文本嵌入（Text Embedding）简介

本文为文本嵌入技术的全面概览，包括基本概念、主要算法、实现库、模型评估、向量检索方法以及应用。

本文内容

基本概念
算法
实现库和预训练模型
模型的评估
向量的检索
1. 向量搜索库
2. 向量数据库
应用简介
1. 搜索
2. RAG
商业公司

基本概念

在 NLP 中，传统的编码方式是 One-Hot 编码。其中每个单词或特征都映射到一个唯一的整数索引，并转换为一个高维的稀疏向量。在这个向量中，对应单词索引的位置为 1，其他位置为 0。以只有 5 个字的数据集（我爱你中华）为例，“我”可能被编码为 [1, 0, 0, 0, 0]，“爱”被编码为 [0, 1, 0, 0, 0]，“你”被编码为 [0, 0, 1, 0, 0] 等。于 2023 年 8 月实施的《信息技术中文编码字符集》（GB 18030-2022），共收录汉字 87887 个，如果以简单的 One-Hot 编码，向量维度高达 8 万多。显然，One-Hot 这种方法简单直观，但向量维度过高且稀疏。它的另一个缺点是无法有效地捕捉词汇之间的语义关系，例如东、南、西、北都表示方位，用 One-Hot 编码方式，各个字编码之间没有关联。

“Continuous vector representations of words” 指的是词的连续向量表示，也被称为词向量（word vectors）或词嵌入（word embeddings）。这是自然语言处理（NLP）中用于表示词汇的一种方法，它允许我们将词汇从离散的符号转换为连续的向量空间中的点。这种表示方法使得词语之间可以计算相似性，并且可以被机器学习模型有效地利用。主要特点如下。

连续性（Continuous）：与传统的独热编码（one-hot encoding）不同，词向量是连续的，用浮点数，而不是只有0和1的向量。这种连续性使得词向量之间可以计算距离（如欧几里得距离或余弦相似度），从而捕捉词之间的语义和语法关系。
维度：词向量通常有一个固定的维度，例如 128、256、1024 等。
捕获语义关系：通过训练，词向量能够捕获词之间的语义关系。

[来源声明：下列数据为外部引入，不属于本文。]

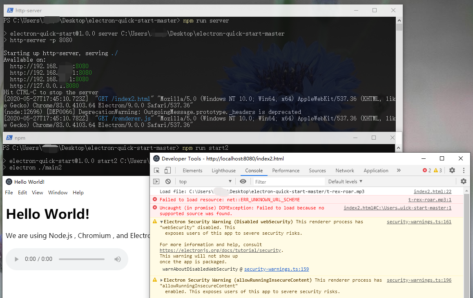Open the top frame context dropdown
473x298 pixels.
click(203, 181)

例如，向量(“king”) - 向量(“man”) + 向量(“woman”) 的结果可能会接近向量(“queen”)。

算法

Transformers 系列（主流算法）

BERT 系列（Encoder）

原生 BERT
Sentence-BERT（SBERT）
1. 论文：Sentence-BERT: Sentence Embeddings using Siamese BERT-Networks （2019.08，Technische Universit¨at Darmstadt，德国）
SimCSE: Simple Contrastive Learning of Sentence Embeddings （2021.04，普林斯顿大学、清华大学）
1. 亮点：无监督对比学习；Dropout 作为数据增强
ConSERT: A Contrastive Framework for Self-Supervised Sentence Representation Transfer （2021.05，北京邮电大学、美团）

GPT 系列（Decoder）

论文：SGPT: GPT Sentence Embeddings for Semantic Search （2022.02，北京大学）
代码：Muennighoff/sgpt ：SGPT
1. 亮点：利用 GPT 模型生成句子嵌入（Sentence Embeddings）。

Word2Vec（速度快）

以下两篇论文共同构成了 word2vec 方法的基础，对于自然语言处理领域的词嵌入技术具有开创性的意义。

论文：Efficient Estimation of Word Representations in Vector Space （2013.01，Google）
1. 主要贡献点：提出了 Continuous Bag-of-Words（CBOW）和 Skip-gram 模型，通过神经网络将词汇转换为向量表示，显著提升了语义和句法相似性任务的性能。
  1. CBOW：通过上下文来预测中心词。
  2. Skip-gram：通过一个词来预测其上下文。
论文：Distributed Representations of Words and Phrases and their Compositionality （2013.10，Google）
1. 主要贡献点：训练方法上的改进点。
  1. 高频词的子采样（subsampling of the frequent words）：降低高频词在训练中的权重。
  2. 负采样（negative sampling）：通过从非上下文中随机采样负例，与正例一同用于训练。

Word2Vec 的一些参考资料： On word embeddings - Part 1， 2， 3， The Illustrated Word2vec， Word2Vec Tutorial - The Skip-Gram Model和 Negative Sampling。

GloVe

GloVe（Global Vectors for Word Representation，全局向量的词嵌入）（代码库：GloVe stars ），是一种基于全局统计信息和矩阵分解的词嵌入方法。它通过对整个语料库中的词汇共现矩阵进行矩阵分解，得到词汇的向量表示。

其他

BM25 介绍：The Probabilistic Relevance Framework: BM25 and Beyond 论文 arXiv: 的 Semantic Scholar 引用数（2009.04，-）

实现库和预训练模型

FlagEmbedding

FlagEmbedding stars 是智源研究院开源的 LLMs 检索增强库，包括 Embedding 预训练模型、Reranker 预训练模型、评估工具等。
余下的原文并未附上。